CULTURE

Charles Gaines Reframes American History

This month, the conceptual artist unveils his first public installation in New York City.

by Maxine Wally

the artist charles gaines stands in front of his artwork moving chains
Photograph by Timothy Schenck

Charles Gaines may be best known for his drawings—which, over his 50-year career as one of the foremost conceptual artists of the 21st century, have depicted faces, trees, and the continent of Africa traced onto a grid—but his next project couldn’t exist further from the page. Gaines, whose groundbreaking works have been the subject of over 70 solo shows and several hundred group exhibitions since 1972, will unveil his first public artwork ever on Governors Island on October 15. Titled Moving Chains, it is an installation of the grandest order: a 100-foot-long sculpture that looks something like a shipping container, but is meant to evoke the hull of a ship. The piece is a rectangular structure made of wood that viewers can walk through, simulates the loud and intense feeling of being trapped in the belly of such a vessel, thanks to nine rows of enormous chain links that churn over the top of the sculpture.

Gaines, who is now 78 years old, has spent the last half-century creating works that call into question subjectivity, the validity of the imagination, and how race affects lived experience. In conversation, the artist is philosophical, roving, and expansive, covering concepts that are difficult to wrap your head around until you’ve mulled them over for a bit. This kind of multilayered thinking, moored in both the abstract and the tangible, is what makes Moving Chains such a fascinating piece. The sculpture represents three linked themes: American capitalism, born on the backs of enslaved African people; Manifest Destiny and colonial imperialism, and racism. Moving Chains means to shine a light specifically upon how these three ideas are interwoven and, indeed, dependent upon one another—and how this foundational financial system continues to shape American life today.

A rendering of Moving Chains, as it will be displayed on the shore of Governors Island.

Courtesy of Creative Time

“Nobody actually taught in American schools the idea that slavery was a product of imperial and colonial practice,” Gaines tells me, seated at a café inside the hotel in Manhattan where he’s staying (the artist is based in Los Angeles; he works as a professor at CalArts). “It’s clear to a crazy person that they’re connected, but it wasn’t taught that way. I think the reason was because of a certain idealism they wanted to attach to these histories and these principles, to ennoble them and to suppress the violence. That was necessary in order to keep it going.”

□ □ □

Copy the article on Charles Gaines from "Gaines, who is" through "American life today.", substituting "five decades" for "half-century".

**Data for analysis:**
□ □ □

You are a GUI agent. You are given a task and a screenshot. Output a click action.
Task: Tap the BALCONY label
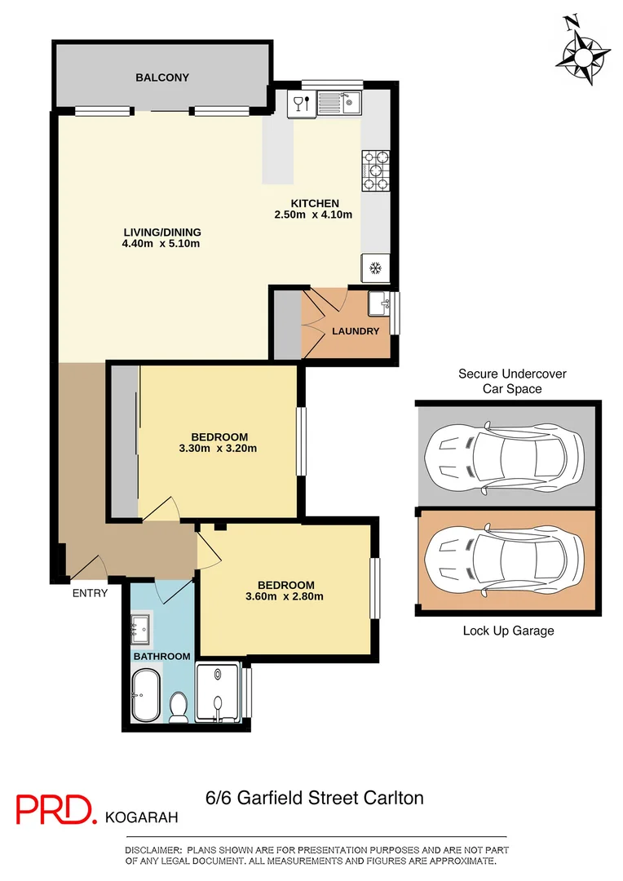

□ □ □

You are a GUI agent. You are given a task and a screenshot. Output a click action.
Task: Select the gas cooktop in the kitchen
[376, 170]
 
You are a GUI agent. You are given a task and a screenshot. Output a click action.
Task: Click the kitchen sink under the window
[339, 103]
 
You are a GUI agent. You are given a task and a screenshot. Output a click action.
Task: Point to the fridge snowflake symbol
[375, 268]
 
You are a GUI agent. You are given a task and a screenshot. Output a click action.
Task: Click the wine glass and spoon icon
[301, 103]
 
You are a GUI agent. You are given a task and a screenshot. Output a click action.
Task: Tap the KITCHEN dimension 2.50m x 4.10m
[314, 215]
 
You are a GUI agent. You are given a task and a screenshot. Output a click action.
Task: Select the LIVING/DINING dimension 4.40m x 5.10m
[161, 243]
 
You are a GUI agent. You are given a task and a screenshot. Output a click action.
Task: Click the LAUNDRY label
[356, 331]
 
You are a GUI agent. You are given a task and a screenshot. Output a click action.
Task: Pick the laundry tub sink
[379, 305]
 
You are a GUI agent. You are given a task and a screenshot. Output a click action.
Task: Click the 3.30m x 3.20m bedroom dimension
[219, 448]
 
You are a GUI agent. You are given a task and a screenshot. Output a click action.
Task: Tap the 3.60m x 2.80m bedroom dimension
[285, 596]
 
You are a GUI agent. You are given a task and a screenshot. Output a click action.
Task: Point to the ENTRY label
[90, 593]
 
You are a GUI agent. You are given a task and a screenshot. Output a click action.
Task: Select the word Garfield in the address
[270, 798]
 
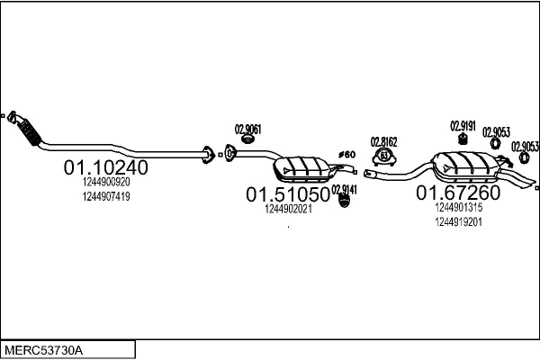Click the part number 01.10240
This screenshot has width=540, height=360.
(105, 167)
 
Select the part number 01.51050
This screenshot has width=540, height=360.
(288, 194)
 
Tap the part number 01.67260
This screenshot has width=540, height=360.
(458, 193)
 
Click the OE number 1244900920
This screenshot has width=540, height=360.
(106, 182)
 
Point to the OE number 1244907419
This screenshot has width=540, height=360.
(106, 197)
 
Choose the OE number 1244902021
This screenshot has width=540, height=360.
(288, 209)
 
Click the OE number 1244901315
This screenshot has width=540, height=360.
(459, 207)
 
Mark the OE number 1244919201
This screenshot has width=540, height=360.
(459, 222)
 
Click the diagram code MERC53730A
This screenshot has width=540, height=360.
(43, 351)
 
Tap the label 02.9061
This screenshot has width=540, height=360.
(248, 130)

□ □ □

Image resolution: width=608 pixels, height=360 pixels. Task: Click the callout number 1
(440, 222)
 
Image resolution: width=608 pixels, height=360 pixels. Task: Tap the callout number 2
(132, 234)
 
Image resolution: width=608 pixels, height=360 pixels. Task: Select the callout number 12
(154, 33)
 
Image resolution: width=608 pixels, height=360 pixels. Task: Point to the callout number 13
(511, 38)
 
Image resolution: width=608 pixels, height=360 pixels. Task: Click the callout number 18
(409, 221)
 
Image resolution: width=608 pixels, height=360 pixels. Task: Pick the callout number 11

□ □ □

**Solution for this exercise:**
Gaines, who is now 78 years old, has spent the last five decades creating works that call into question subjectivity, the validity of the imagination, and how race affects lived experience. In conversation, the artist is philosophical, roving, and expansive, covering concepts that are difficult to wrap your head around until you’ve mulled them over for a bit. This kind of multilayered thinking, moored in both the abstract and the tangible, is what makes Moving Chains such a fascinating piece. The sculpture represents three linked themes: American capitalism, born on the backs of enslaved African people; Manifest Destiny and colonial imperialism, and racism. Moving Chains means to shine a light specifically upon how these three ideas are interwoven and, indeed, dependent upon one another—and how this foundational financial system continues to shape American life today.